WORK INSTRUCTIONS: Both the line with "Task: Click the yellow star rank icon" and the line with "Viewport: 1023px width, 630px height." in the records below must appear in the output, along with every line between them, exactly and with nothing added.

======== GIVEN DATA

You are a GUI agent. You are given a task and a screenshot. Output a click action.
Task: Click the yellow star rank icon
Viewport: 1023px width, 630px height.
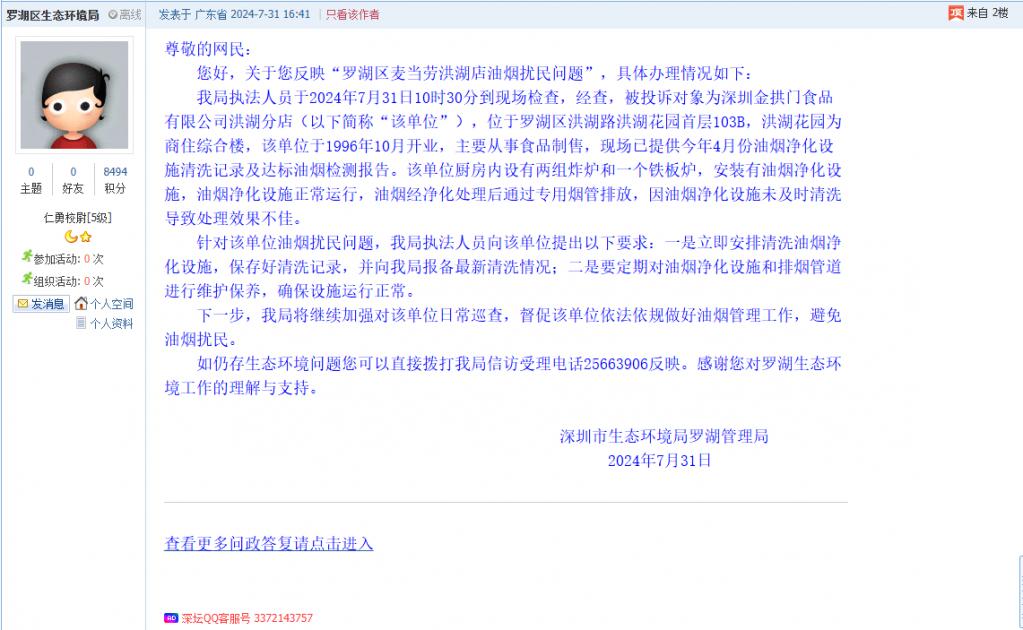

================
======== GIVEN DATA

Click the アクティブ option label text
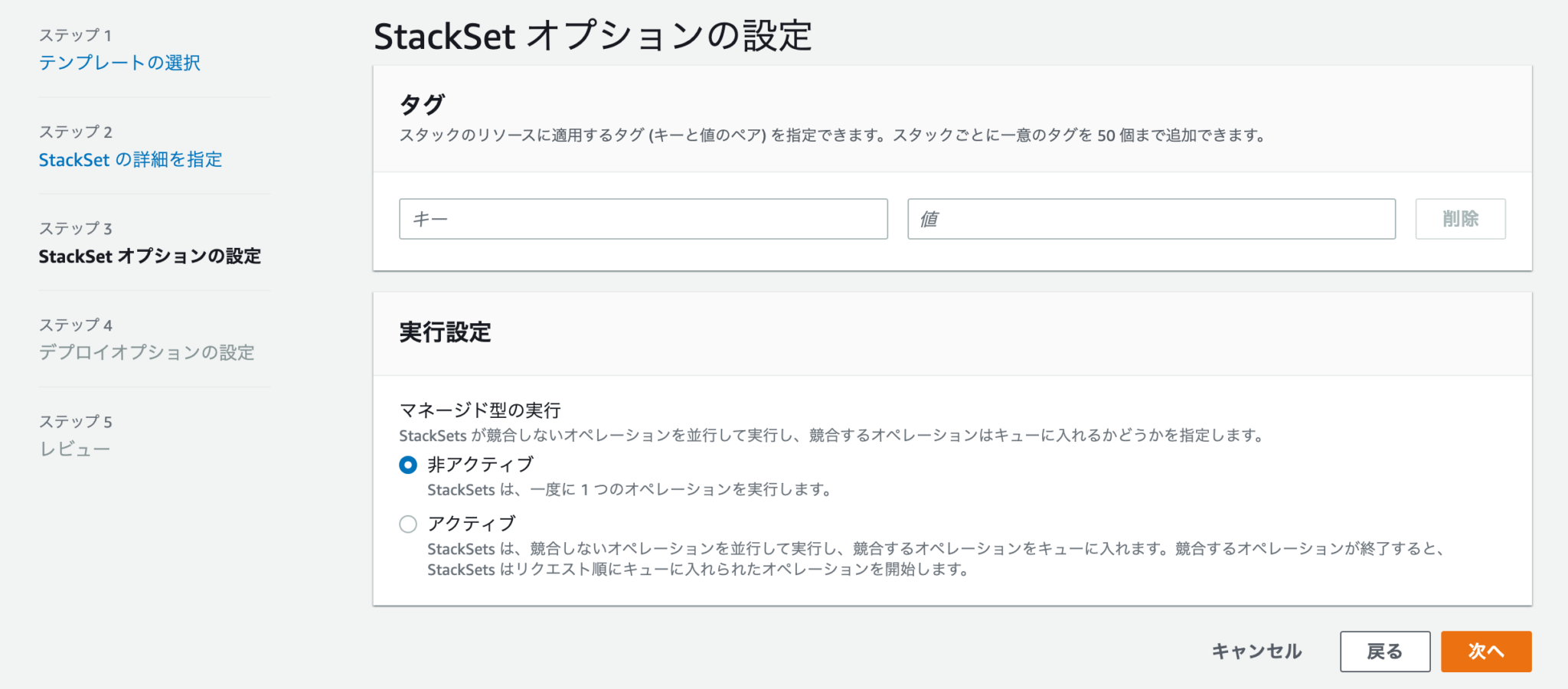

================
======== GIVEN DATA

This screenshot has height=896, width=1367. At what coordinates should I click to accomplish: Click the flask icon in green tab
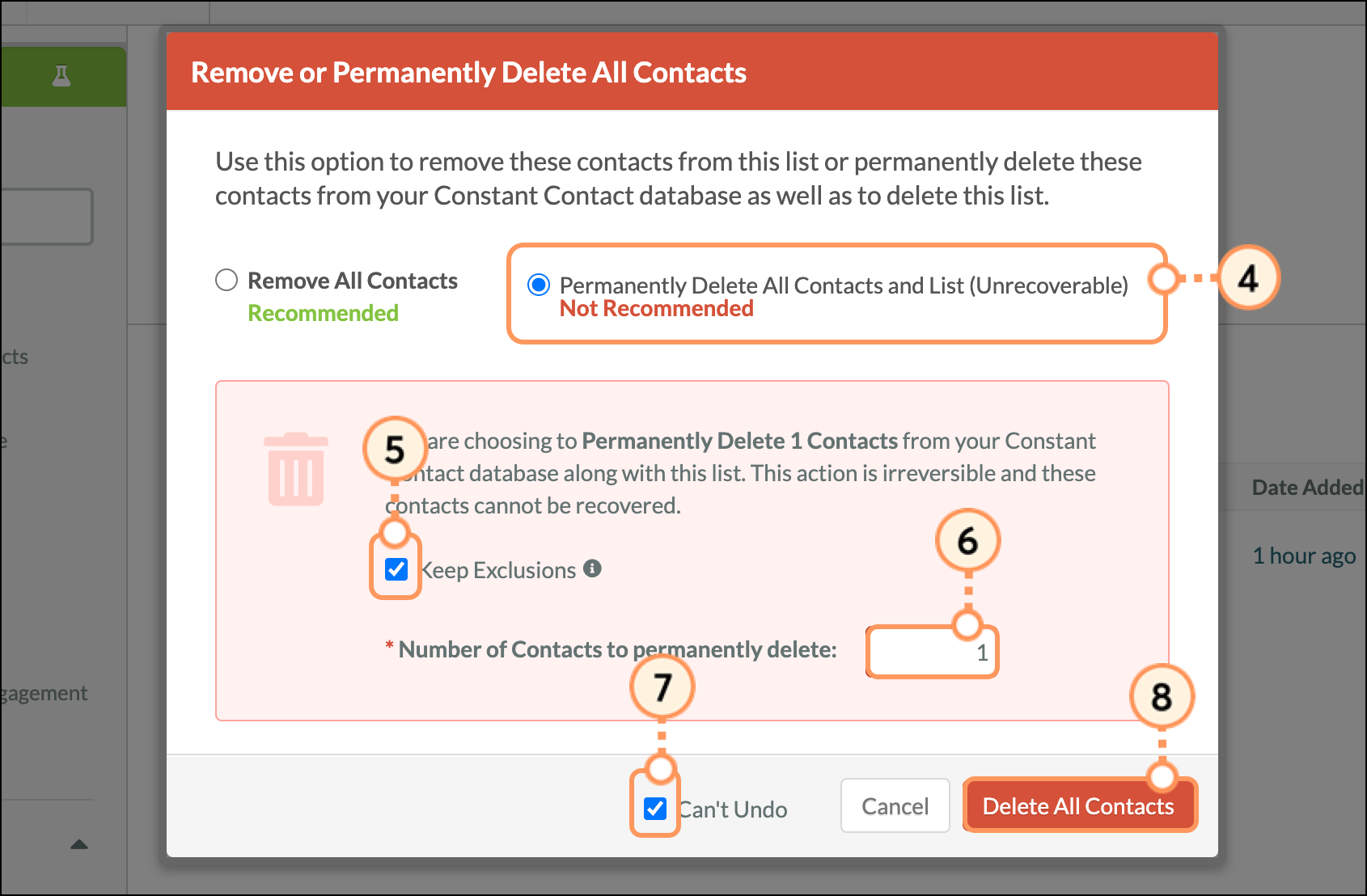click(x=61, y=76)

================

EXERCISE OUTPUT:
Task: Click the yellow star rank icon
Viewport: 1023px width, 630px height.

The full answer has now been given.